WHAT IS NEEDED: The data below must be returned in full and exactly.

THE DATA:
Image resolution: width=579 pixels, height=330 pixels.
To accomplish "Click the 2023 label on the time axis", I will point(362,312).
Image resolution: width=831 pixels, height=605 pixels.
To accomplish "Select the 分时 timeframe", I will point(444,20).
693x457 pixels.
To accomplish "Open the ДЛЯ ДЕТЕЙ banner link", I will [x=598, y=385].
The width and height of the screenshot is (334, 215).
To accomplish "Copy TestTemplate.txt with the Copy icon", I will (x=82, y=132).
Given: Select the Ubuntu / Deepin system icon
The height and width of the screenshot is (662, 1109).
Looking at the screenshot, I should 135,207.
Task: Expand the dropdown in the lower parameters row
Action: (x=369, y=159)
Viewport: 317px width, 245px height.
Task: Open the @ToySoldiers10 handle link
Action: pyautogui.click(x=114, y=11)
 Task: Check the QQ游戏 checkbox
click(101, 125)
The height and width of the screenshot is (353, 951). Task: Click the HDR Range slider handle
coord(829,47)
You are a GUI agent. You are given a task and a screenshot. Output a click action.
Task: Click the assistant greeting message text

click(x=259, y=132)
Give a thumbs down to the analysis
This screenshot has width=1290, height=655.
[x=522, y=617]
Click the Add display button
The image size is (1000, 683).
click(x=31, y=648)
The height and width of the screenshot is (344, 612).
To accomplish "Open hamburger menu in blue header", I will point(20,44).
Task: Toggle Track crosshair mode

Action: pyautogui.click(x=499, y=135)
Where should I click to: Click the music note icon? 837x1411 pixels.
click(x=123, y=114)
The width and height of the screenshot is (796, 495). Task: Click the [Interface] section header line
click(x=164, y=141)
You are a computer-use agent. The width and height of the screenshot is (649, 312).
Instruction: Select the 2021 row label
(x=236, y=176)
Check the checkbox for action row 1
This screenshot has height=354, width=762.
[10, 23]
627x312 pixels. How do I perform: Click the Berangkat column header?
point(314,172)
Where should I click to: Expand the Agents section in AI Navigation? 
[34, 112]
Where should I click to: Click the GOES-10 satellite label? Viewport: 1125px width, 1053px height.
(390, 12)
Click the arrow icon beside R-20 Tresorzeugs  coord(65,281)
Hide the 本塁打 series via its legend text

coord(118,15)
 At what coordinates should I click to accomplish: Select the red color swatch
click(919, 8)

TASK SOLUTION:
Image resolution: width=579 pixels, height=330 pixels.
To accomplish "Click the 2023 label on the time axis", I will point(362,312).
Image resolution: width=831 pixels, height=605 pixels.
To accomplish "Select the 分时 timeframe", I will point(444,20).
693x457 pixels.
To accomplish "Open the ДЛЯ ДЕТЕЙ banner link", I will [x=598, y=385].
The width and height of the screenshot is (334, 215).
To accomplish "Copy TestTemplate.txt with the Copy icon", I will (x=82, y=132).
Given: Select the Ubuntu / Deepin system icon
The height and width of the screenshot is (662, 1109).
Looking at the screenshot, I should 135,207.
Task: Expand the dropdown in the lower parameters row
Action: (x=369, y=159)
Viewport: 317px width, 245px height.
Task: Open the @ToySoldiers10 handle link
Action: pyautogui.click(x=114, y=11)
 Task: Check the QQ游戏 checkbox
click(101, 125)
The height and width of the screenshot is (353, 951). Task: Click the HDR Range slider handle
coord(829,47)
You are a GUI agent. You are given a task and a screenshot. Output a click action.
Task: Click the assistant greeting message text

click(x=259, y=132)
Give a thumbs down to the analysis
This screenshot has width=1290, height=655.
[x=522, y=617]
Click the Add display button
The image size is (1000, 683).
click(x=31, y=648)
The height and width of the screenshot is (344, 612).
To accomplish "Open hamburger menu in blue header", I will point(20,44).
Task: Toggle Track crosshair mode

Action: pyautogui.click(x=499, y=135)
Where should I click to: Click the music note icon? 837x1411 pixels.
click(x=123, y=114)
The width and height of the screenshot is (796, 495). Task: Click the [Interface] section header line
click(x=164, y=141)
You are a computer-use agent. The width and height of the screenshot is (649, 312).
Instruction: Select the 2021 row label
(x=236, y=176)
Check the checkbox for action row 1
This screenshot has height=354, width=762.
[10, 23]
627x312 pixels. How do I perform: Click the Berangkat column header?
point(314,172)
Where should I click to: Expand the Agents section in AI Navigation? 
[34, 112]
Where should I click to: Click the GOES-10 satellite label? Viewport: 1125px width, 1053px height.
(390, 12)
Click the arrow icon beside R-20 Tresorzeugs  coord(65,281)
Hide the 本塁打 series via its legend text

coord(118,15)
 At what coordinates should I click to accomplish: Select the red color swatch
click(919, 8)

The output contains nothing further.